Exercise: In how many lines of the data below does the word "element" appear? Reply with the number and nothing more.

Data records:
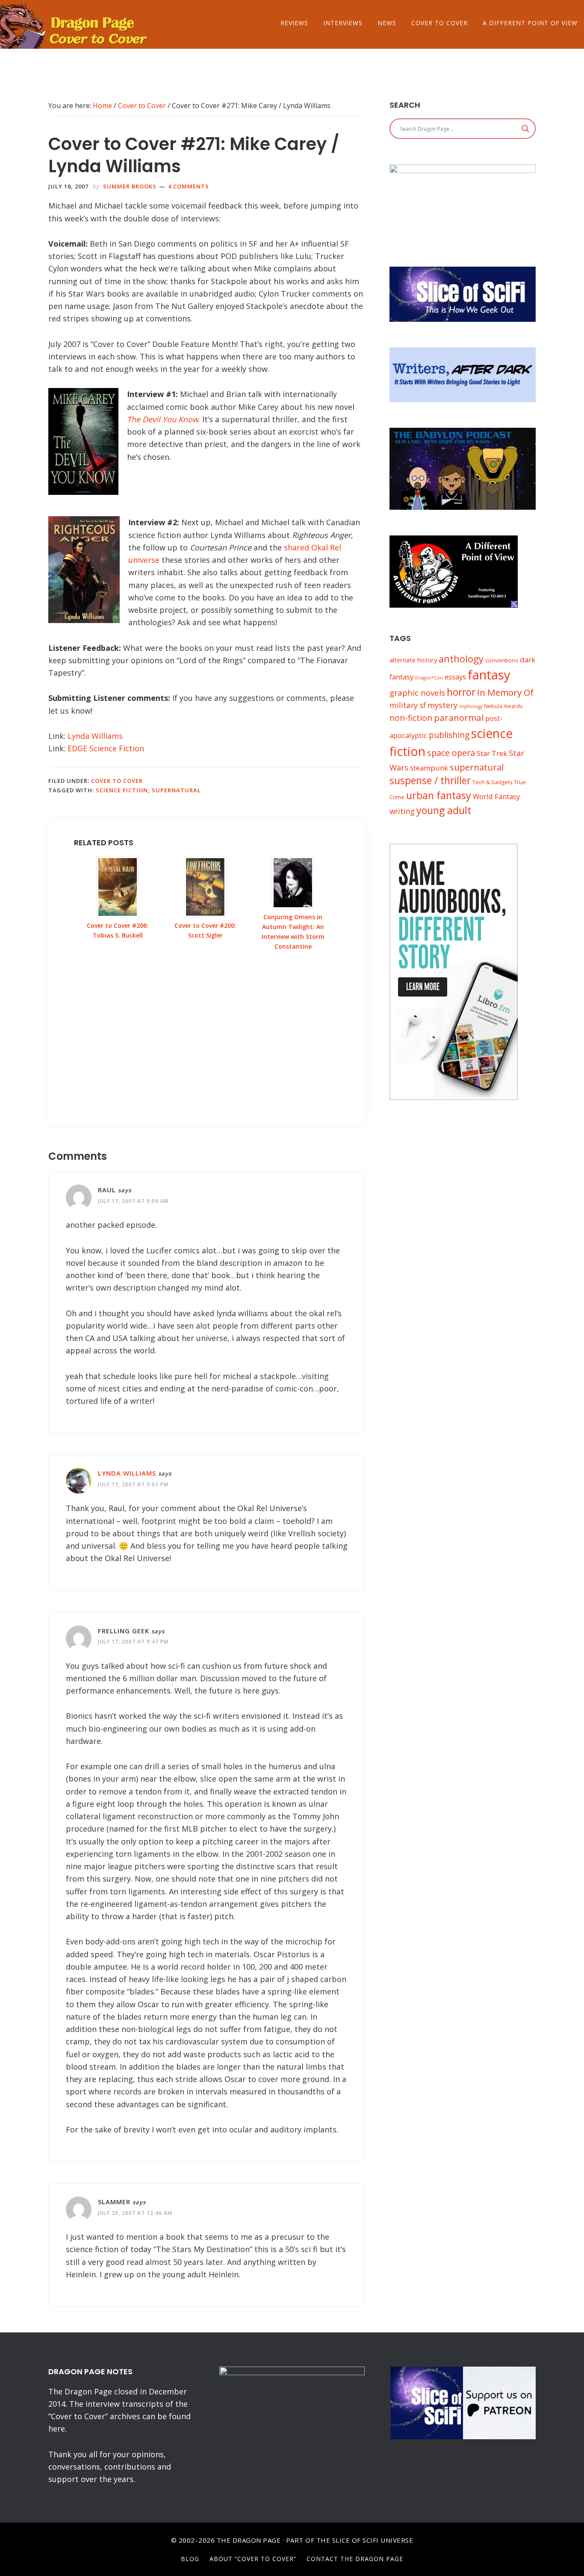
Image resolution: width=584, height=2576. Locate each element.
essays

---

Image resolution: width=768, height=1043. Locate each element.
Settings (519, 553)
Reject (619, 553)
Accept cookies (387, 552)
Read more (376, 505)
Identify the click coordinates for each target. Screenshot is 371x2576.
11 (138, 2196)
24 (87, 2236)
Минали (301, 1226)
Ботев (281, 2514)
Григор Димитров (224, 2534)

Task response: 2